→ **Directions for this task**
Render the lines of the entries below as a numbered list, skipping blank lines. Leave the pictures out of your answer.
___ Listing
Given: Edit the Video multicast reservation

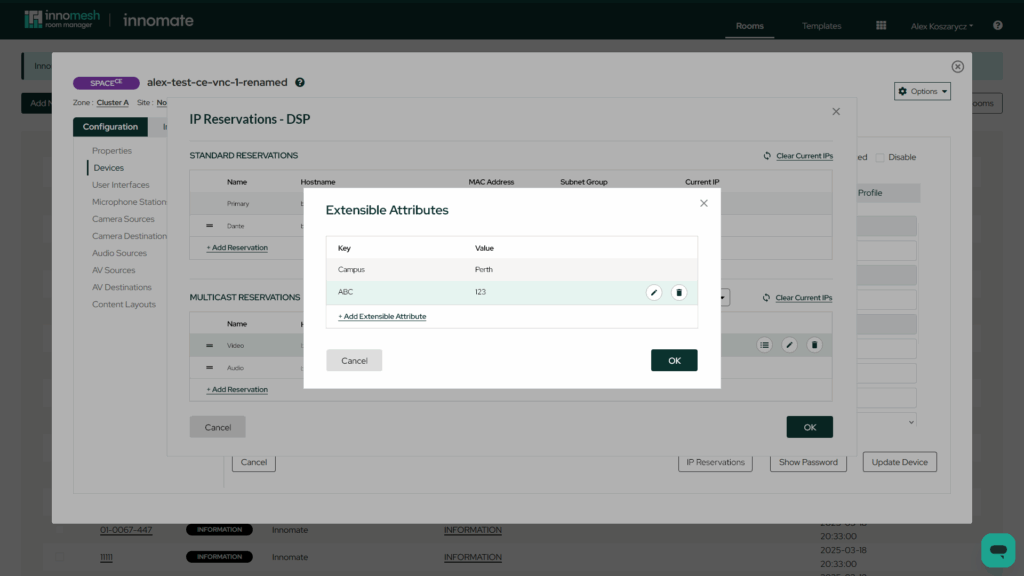Looking at the screenshot, I should click(x=789, y=345).
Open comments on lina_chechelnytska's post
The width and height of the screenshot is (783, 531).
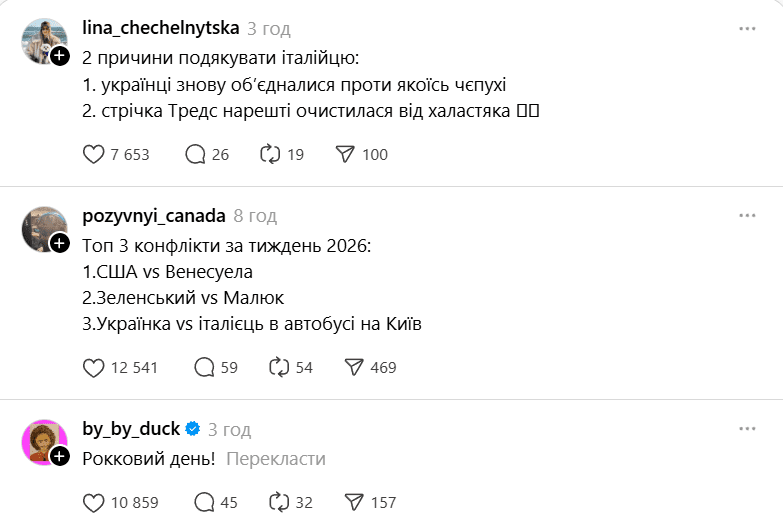pos(196,154)

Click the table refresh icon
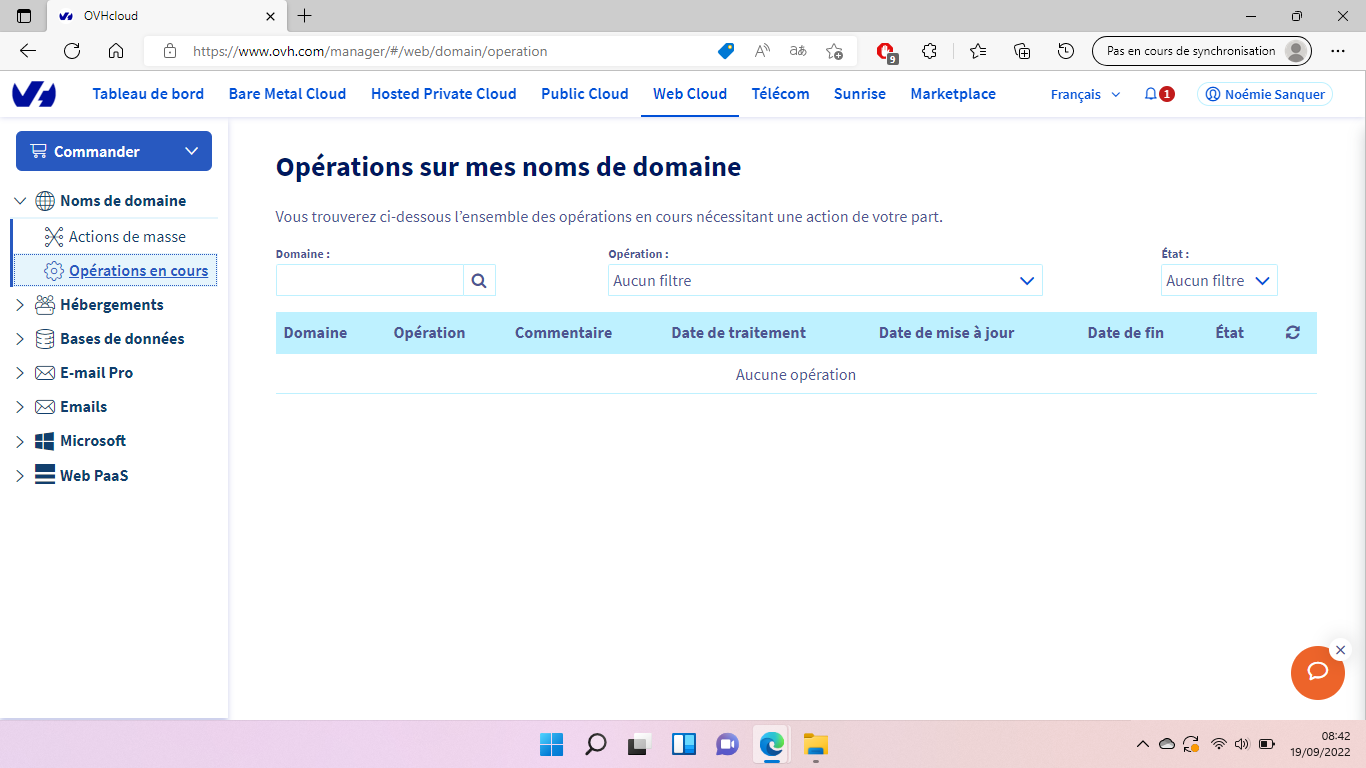1293,333
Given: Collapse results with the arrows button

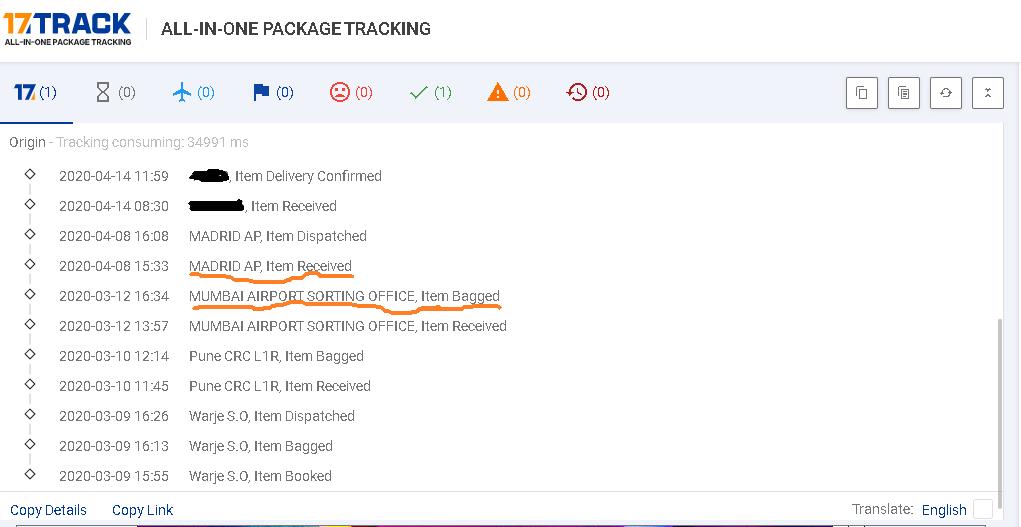Looking at the screenshot, I should pyautogui.click(x=988, y=93).
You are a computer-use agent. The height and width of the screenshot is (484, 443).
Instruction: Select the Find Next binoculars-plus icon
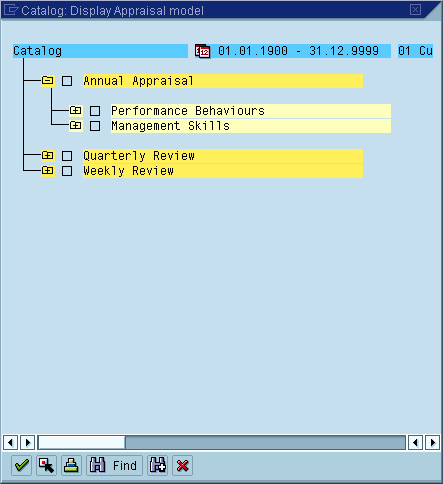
______
→ **Task result**
1. Given: Edit the Video multicast reservation
2. Looking at the screenshot, I should click(x=789, y=345).
3. Open comments on lina_chechelnytska's post
4. The width and height of the screenshot is (783, 531).
5. pos(196,154)
6. Click the table refresh icon
7. 1293,333
8. Given: Collapse results with the arrows button
9. Looking at the screenshot, I should pyautogui.click(x=988, y=93).
10. You are a computer-use agent. The height and width of the screenshot is (484, 443).
11. Instruction: Select the Find Next binoculars-plus icon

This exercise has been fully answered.